Jakarta, Beritasatu.com – KPK (kontinu) Hasto Kristiyanto ke Rutan Hasto Kristiyanto ditangkap karena personalisasi KPK.
Read More : Luhut Minta Prabowo Tak Masukkan Orang Toksik, Begini Respons Gibran
PDIP Elite telah ditahan dalam 20 hari ke depan dari Februari 2025 hingga 11 Maret 2025 di Jakarta State Adaming Center. Penahanan Jakarta Timur dapat diperluas tergantung pada persyaratan penyelidikan.
“Setelah itu, penahanan adalah alasan pribadi bagi penguji,” kata Setyo Budiyanto, presiden KPK, di KPK dan gedung Karta -Lakarta putih, Kamis (2/20/2025).
Setyo menekankan bahwa ada banyak pertimbangan yang dipertimbangkan dalam penangkapan tersangka, salah satunya adalah beberapa kekhawatiran, seperti Escape.

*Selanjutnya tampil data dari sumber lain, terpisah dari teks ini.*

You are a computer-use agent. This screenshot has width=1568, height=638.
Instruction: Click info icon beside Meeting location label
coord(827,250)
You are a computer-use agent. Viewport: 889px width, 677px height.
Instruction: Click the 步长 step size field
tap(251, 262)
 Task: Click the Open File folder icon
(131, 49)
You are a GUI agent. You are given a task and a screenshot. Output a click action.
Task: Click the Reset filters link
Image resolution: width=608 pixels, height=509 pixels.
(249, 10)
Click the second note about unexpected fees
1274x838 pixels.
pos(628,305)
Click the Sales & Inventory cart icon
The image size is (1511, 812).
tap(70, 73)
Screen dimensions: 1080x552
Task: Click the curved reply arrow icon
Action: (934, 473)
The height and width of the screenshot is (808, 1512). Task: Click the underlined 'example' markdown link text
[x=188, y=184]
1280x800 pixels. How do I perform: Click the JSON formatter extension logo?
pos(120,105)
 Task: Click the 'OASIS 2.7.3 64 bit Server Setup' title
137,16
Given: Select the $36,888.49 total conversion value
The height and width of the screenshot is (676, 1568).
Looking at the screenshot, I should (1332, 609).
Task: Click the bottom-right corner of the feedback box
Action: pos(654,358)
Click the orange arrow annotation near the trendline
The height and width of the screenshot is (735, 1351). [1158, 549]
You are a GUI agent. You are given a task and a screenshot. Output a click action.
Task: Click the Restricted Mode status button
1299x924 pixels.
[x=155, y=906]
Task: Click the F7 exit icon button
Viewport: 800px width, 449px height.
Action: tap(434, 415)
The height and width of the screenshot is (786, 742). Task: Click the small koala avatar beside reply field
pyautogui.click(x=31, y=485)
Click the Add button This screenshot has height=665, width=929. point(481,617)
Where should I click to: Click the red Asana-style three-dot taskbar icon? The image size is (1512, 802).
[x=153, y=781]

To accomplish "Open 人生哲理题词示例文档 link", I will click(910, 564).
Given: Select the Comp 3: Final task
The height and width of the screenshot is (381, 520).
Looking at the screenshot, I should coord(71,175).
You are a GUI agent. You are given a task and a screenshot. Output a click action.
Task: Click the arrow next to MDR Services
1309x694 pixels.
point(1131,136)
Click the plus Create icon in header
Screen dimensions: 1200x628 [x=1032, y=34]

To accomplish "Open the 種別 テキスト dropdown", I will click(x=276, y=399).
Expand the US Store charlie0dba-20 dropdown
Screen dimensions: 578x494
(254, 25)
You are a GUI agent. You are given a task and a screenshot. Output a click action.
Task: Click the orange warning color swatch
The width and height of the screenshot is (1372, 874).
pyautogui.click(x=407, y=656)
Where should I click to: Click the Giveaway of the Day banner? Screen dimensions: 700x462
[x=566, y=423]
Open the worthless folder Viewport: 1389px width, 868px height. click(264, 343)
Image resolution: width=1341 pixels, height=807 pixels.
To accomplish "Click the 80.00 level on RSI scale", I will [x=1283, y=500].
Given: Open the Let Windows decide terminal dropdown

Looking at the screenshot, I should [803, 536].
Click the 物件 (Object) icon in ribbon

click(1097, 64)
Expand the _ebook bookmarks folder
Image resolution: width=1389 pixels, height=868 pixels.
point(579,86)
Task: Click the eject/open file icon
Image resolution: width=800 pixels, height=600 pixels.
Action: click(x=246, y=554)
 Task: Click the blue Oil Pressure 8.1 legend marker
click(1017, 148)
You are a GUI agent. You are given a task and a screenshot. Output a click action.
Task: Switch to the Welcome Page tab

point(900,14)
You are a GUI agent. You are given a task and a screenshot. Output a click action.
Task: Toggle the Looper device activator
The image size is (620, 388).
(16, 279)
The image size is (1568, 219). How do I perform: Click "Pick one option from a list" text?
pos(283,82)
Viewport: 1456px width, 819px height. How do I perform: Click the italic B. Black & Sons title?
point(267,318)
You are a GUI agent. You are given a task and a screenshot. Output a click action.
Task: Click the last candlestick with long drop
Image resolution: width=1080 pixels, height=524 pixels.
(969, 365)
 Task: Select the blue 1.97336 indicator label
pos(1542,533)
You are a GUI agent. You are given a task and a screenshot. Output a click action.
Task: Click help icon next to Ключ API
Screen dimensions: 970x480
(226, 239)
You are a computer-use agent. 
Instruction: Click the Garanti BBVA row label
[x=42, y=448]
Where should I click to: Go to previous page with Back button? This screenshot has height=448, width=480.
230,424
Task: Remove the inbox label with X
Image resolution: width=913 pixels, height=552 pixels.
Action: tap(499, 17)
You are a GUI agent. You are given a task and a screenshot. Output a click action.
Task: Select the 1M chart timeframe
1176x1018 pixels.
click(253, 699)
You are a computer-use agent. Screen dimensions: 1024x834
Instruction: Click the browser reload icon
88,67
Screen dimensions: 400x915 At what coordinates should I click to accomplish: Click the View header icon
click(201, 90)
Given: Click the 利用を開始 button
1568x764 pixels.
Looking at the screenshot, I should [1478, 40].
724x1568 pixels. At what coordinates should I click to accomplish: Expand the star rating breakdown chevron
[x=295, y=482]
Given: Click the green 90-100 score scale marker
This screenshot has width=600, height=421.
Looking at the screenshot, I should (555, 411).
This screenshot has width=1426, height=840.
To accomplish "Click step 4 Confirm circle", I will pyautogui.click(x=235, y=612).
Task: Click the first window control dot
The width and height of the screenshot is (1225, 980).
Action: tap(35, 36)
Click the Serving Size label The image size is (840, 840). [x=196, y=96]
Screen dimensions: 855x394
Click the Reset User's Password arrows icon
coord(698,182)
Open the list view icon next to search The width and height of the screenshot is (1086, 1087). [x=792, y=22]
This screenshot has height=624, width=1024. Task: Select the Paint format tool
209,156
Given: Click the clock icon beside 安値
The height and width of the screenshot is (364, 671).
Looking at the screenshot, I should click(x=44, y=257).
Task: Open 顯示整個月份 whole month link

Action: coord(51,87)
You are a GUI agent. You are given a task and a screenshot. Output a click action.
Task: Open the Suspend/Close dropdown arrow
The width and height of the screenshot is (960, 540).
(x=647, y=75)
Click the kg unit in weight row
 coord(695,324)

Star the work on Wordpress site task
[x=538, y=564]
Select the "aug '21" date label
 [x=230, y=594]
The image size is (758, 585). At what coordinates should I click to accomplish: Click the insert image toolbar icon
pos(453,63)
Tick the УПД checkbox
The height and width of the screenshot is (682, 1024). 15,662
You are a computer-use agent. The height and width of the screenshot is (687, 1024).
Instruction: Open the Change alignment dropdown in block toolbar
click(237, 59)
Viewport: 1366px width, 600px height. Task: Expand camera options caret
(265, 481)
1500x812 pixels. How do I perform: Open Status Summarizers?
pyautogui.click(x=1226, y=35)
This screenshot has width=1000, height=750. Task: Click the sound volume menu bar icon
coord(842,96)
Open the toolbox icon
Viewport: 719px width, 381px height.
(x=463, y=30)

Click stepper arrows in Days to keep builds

“Karena dia takut melarikan diri dan menghilangkan bukti,” kata Setyo dalam kendali Hasto.
Hasto Kristiyanto dapat ditahan jika hakim dapat memfasilitasi pengelolaan kasus ini. Para peneliti dapat dengan mudah mengeksplorasi bukti tambahan, seperti dokumen.
Read More : LPSK Dalami Permohonan Perlindungan Saksi Kasus Pembunuhan Vina
Setyo mengatakan dia masih menemukan bukti yang diperlukan untuk kasus Hasto KPK untuk segera mengirimkan file dalam kasus auditor kepada jaksa penuntut.
“Namun, prinsipnya adalah untuk mematuhi bukti sesuai dengan anggaran saksi. Setelah itu, data tersangka dan bukti lainnya pasti akan mendukung proses pengajuan sampai menyerahkan atau mentransfer langkah 1 ke jaksa penuntut,” kata Setyo tentang Hasto Krisiyanto, dikendalikan oleh KPK.